К счастью – хотя, кто знает, действительно ли к счастью, о чем, панове, вы сможете судить только в конце моего повествования, – он предложил мне составить ему компанию в путешествии, и тогда меня это очень порадовало. У Мартина во Львове не было никого из знакомых, и он никогда там не бывал, но множество раз слышал об этом известном городе, поэтому он подбивал меня оставаться с ним во Львове и вместе управлять аптекой, при этом не пренебрегая врачебной практикой. Мне не хотелось начинать свою карьеру с того, что я буду сидеть у кого-то на шее, но выхода не было, и мы отправились в путь в ноябре 1646 года. Альпы уже были покрыты снегом, и гигантские сосны вдоль гористого пути приветствовали нас, как стражи в ад – снежная вьюга мела в лицо, а лошади испуганно фыркали и еле брели. С Божьей помощью мы преодолели этот сложный путь, в конце концов, мы были не одни, а присоединились к группе купцов, а уже за Альпами встретила нас теплая осень и роскошные винодельни Кремса и Шпица, где мы на несколько дней остановились и попробовали местные вина. Такая хорошая погода сопровождала нас и дальше, пока мы не проехали Карпаты, а в Галицкой Руси нас уже ждали снега.
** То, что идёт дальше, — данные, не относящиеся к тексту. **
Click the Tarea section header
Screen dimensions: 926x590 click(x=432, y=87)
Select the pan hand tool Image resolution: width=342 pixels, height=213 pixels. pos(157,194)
Мы ехали по снежной долине, которую продолжали засыпать хлопья снега, склонившись на лошадиные гривы и вздыбившись, словно вороны, в своих черных плащах и черных шляпах, надвинутых на глаза. Иногда бросали взгляд вперед себя, а затем снова успокаивались и дремали, покачиваясь в такт с головами лошадей. Далеко впереди в легкой дымке уже угадывались колокольни Шкла из-за земляного вала с частоколами.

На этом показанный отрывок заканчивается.